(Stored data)

####################

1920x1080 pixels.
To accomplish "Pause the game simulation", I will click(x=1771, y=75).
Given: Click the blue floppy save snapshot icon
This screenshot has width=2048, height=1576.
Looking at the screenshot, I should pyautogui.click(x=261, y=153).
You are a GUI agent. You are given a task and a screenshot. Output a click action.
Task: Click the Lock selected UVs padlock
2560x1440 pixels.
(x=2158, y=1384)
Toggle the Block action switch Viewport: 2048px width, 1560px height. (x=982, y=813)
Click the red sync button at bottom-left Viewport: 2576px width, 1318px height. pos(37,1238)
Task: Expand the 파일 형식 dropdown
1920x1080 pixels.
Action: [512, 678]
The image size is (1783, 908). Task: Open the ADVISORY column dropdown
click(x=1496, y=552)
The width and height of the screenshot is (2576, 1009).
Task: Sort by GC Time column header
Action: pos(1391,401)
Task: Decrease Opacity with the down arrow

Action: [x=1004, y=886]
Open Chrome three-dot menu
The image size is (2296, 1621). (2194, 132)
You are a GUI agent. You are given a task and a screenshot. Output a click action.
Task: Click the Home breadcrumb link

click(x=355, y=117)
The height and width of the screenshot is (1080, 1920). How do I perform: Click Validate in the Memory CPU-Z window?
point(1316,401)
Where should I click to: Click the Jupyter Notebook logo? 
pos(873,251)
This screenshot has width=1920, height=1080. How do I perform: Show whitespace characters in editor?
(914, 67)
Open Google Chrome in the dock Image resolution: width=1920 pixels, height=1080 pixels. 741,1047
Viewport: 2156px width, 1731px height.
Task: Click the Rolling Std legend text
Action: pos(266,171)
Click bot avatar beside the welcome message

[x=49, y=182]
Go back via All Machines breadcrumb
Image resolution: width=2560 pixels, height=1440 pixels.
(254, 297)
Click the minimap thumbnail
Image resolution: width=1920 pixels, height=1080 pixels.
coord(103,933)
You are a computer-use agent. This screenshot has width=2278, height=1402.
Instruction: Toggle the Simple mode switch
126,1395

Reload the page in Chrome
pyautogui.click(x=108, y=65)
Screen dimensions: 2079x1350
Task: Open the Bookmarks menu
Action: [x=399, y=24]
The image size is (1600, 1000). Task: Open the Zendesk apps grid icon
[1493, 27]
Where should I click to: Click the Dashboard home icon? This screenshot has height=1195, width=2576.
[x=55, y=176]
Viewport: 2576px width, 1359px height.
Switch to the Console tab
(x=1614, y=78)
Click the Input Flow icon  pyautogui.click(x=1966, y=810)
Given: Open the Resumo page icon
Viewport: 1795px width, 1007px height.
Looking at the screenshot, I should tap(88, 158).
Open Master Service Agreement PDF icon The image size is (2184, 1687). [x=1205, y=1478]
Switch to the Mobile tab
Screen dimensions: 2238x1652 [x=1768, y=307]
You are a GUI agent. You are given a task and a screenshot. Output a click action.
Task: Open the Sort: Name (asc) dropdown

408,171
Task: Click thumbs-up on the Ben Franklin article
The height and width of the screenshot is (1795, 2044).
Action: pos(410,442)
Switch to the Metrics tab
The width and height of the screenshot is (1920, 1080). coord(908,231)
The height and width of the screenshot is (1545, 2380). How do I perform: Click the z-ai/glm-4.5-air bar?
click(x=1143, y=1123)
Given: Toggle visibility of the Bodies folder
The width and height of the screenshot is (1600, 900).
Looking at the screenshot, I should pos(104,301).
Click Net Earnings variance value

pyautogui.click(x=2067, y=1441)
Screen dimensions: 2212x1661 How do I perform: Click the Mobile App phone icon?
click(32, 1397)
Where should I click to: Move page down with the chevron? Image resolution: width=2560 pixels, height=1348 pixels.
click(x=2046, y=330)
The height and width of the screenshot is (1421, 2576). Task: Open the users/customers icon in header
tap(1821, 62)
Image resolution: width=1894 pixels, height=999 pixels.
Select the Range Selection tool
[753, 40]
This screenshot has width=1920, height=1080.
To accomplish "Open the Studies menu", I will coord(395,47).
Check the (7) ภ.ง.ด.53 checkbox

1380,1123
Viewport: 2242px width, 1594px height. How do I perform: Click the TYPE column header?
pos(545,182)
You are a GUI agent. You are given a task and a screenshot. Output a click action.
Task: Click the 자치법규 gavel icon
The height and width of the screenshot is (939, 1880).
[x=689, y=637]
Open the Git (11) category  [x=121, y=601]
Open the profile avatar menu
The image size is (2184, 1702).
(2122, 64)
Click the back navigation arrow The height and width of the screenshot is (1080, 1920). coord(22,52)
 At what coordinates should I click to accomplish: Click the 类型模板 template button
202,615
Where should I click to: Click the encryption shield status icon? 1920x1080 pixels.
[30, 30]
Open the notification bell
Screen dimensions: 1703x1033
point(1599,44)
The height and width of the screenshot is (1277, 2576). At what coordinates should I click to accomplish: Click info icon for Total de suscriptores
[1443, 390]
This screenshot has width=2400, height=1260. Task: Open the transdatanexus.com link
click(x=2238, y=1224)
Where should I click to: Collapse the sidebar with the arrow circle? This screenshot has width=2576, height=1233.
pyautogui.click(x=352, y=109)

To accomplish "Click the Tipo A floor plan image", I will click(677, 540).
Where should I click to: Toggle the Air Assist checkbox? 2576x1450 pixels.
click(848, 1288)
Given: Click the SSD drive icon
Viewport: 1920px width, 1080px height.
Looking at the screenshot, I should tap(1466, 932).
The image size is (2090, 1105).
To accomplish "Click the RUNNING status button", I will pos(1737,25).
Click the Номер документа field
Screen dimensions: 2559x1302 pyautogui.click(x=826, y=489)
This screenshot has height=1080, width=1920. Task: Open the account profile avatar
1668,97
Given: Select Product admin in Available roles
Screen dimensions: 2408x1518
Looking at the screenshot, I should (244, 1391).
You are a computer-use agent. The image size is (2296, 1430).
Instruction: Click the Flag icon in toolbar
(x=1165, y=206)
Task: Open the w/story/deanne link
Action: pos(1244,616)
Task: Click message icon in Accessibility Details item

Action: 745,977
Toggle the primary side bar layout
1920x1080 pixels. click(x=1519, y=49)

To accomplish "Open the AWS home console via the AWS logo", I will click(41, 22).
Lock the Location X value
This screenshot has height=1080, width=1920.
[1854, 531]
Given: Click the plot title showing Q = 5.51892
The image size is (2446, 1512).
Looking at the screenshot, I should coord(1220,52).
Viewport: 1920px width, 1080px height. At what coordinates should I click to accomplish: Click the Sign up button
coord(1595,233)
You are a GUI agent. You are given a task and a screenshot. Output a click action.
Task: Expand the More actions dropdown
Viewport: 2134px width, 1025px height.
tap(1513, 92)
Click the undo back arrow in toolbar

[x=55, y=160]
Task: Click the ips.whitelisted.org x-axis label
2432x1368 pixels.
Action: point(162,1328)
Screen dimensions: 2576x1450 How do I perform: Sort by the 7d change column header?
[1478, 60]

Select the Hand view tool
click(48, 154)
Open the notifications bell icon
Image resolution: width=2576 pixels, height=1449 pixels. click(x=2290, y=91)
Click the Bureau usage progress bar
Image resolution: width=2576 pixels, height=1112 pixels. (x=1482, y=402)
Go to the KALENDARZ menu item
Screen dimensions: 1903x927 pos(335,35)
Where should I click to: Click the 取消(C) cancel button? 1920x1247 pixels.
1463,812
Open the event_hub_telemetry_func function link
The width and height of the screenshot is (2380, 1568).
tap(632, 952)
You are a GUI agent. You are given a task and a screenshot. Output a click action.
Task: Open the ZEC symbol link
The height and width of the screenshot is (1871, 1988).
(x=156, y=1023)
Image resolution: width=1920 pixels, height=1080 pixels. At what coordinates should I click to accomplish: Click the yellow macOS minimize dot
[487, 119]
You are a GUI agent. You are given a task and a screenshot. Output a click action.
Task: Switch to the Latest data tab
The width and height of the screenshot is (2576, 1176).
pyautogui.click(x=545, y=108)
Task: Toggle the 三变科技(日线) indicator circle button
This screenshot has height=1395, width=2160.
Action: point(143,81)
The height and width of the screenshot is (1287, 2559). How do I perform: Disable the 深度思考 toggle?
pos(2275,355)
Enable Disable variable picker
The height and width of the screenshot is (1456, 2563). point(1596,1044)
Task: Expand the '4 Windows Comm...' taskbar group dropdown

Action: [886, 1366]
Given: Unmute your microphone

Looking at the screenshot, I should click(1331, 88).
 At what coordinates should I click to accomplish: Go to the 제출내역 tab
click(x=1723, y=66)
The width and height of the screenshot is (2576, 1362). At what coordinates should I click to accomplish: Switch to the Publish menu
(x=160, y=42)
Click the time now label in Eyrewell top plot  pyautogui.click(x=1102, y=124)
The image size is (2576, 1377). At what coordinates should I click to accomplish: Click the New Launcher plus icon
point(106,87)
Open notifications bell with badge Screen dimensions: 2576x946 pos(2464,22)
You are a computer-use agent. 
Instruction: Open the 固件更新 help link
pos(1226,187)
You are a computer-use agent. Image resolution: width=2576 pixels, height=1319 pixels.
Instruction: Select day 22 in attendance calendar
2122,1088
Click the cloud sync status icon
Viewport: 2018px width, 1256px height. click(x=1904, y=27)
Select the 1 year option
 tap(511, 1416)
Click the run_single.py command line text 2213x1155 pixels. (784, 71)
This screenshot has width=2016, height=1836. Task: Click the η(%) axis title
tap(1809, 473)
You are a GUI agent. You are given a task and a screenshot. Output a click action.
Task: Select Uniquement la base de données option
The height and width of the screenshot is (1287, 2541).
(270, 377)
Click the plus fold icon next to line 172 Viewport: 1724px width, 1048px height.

####################

→ **Task statement**
Count the lines in the records above that contain "label", please, and give the number without any other words.

→ **Reply**
2